The response must consist of the lines below from the one with "Casino Belgique En Ligne (410, 1484)" through the one with "Accessibility Statement (631, 2550)", exactly as they appear and with both ends kept.

Top of RECORDS SHOWN

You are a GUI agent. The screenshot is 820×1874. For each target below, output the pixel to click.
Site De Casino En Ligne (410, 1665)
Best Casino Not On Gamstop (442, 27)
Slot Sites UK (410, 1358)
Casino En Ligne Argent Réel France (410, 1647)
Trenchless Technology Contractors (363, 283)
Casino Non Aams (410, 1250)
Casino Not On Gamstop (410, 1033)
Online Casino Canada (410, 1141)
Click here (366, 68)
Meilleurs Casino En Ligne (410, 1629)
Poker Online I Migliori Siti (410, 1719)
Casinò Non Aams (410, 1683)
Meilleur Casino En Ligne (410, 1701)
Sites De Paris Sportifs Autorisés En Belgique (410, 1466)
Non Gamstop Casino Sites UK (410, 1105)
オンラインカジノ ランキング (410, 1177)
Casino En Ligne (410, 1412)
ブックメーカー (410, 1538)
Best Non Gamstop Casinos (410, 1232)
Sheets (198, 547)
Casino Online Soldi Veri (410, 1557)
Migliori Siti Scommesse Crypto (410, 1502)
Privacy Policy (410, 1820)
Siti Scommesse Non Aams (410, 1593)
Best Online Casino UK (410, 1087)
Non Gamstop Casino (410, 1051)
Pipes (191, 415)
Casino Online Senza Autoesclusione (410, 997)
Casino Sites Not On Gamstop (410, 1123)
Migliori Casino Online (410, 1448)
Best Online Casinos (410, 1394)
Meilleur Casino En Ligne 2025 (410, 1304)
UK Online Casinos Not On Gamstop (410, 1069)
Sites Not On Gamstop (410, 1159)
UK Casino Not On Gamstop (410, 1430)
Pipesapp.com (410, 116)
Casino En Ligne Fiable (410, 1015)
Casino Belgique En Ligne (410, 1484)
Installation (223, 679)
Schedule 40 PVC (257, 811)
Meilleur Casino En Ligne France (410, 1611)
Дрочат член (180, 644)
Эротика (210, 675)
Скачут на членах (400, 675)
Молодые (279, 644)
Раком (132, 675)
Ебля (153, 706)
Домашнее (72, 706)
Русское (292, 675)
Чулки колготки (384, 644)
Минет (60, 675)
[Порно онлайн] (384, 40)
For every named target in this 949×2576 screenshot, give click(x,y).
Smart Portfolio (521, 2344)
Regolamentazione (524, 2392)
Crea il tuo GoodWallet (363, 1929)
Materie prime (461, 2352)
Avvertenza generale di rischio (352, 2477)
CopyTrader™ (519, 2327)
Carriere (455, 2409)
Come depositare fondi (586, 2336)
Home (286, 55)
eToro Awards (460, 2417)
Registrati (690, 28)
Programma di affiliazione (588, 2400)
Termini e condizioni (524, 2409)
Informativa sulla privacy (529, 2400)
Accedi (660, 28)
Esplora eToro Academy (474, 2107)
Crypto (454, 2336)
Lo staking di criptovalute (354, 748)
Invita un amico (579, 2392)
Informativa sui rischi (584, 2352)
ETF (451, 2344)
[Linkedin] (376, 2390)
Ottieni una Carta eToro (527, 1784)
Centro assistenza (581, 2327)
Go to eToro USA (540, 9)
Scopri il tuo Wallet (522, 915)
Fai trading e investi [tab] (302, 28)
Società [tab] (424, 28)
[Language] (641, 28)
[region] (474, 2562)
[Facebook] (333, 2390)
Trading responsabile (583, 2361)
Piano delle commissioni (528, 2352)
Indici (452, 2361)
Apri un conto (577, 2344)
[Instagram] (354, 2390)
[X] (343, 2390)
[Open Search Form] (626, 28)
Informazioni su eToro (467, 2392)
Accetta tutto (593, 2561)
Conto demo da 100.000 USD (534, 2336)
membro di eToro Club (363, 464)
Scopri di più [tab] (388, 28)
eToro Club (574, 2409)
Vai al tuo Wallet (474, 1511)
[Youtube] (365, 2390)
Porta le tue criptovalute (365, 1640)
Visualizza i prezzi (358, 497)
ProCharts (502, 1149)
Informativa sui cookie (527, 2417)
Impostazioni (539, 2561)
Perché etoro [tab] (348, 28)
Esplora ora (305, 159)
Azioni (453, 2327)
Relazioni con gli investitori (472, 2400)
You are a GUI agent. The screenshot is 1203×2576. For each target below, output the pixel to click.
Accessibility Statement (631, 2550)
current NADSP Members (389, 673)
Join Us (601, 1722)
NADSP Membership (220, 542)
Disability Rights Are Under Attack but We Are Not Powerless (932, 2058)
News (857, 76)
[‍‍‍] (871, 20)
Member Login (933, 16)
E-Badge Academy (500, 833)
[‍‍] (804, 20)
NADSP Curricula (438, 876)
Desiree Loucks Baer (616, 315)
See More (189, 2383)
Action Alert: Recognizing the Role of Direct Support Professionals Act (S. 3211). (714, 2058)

Bottom of RECORDS SHOWN

RESPONSE:
Casino Belgique En Ligne (410, 1484)
Installation (223, 679)
Schedule 40 PVC (257, 811)
Meilleur Casino En Ligne France (410, 1611)
Дрочат член (180, 644)
Эротика (210, 675)
Скачут на членах (400, 675)
Молодые (279, 644)
Раком (132, 675)
Ебля (153, 706)
Домашнее (72, 706)
Русское (292, 675)
Чулки колготки (384, 644)
Минет (60, 675)
[Порно онлайн] (384, 40)
For every named target in this 949×2576 screenshot, give click(x,y).
Smart Portfolio (521, 2344)
Regolamentazione (524, 2392)
Crea il tuo GoodWallet (363, 1929)
Materie prime (461, 2352)
Avvertenza generale di rischio (352, 2477)
CopyTrader™ (519, 2327)
Carriere (455, 2409)
Come depositare fondi (586, 2336)
Home (286, 55)
eToro Awards (460, 2417)
Registrati (690, 28)
Programma di affiliazione (588, 2400)
Termini e condizioni (524, 2409)
Informativa sulla privacy (529, 2400)
Accedi (660, 28)
Esplora eToro Academy (474, 2107)
Crypto (454, 2336)
Lo staking di criptovalute (354, 748)
Invita un amico (579, 2392)
Informativa sui rischi (584, 2352)
ETF (451, 2344)
[Linkedin] (376, 2390)
Ottieni una Carta eToro (527, 1784)
Centro assistenza (581, 2327)
Go to eToro USA (540, 9)
Scopri il tuo Wallet (522, 915)
Fai trading e investi [tab] (302, 28)
Società [tab] (424, 28)
[Language] (641, 28)
[region] (474, 2562)
[Facebook] (333, 2390)
Trading responsabile (583, 2361)
Piano delle commissioni (528, 2352)
Indici (452, 2361)
Apri un conto (577, 2344)
[Instagram] (354, 2390)
[X] (343, 2390)
[Open Search Form] (626, 28)
Informazioni su eToro (467, 2392)
Accetta tutto (593, 2561)
Conto demo da 100.000 USD (534, 2336)
membro di eToro Club (363, 464)
Scopri di più [tab] (388, 28)
eToro Club (574, 2409)
Vai al tuo Wallet (474, 1511)
[Youtube] (365, 2390)
Porta le tue criptovalute (365, 1640)
Visualizza i prezzi (358, 497)
ProCharts (502, 1149)
Informativa sui cookie (527, 2417)
Impostazioni (539, 2561)
Perché etoro [tab] (348, 28)
Esplora ora (305, 159)
Azioni (453, 2327)
Relazioni con gli investitori (472, 2400)
You are a GUI agent. The screenshot is 1203×2576. For each target below, output the pixel to click.
Accessibility Statement (631, 2550)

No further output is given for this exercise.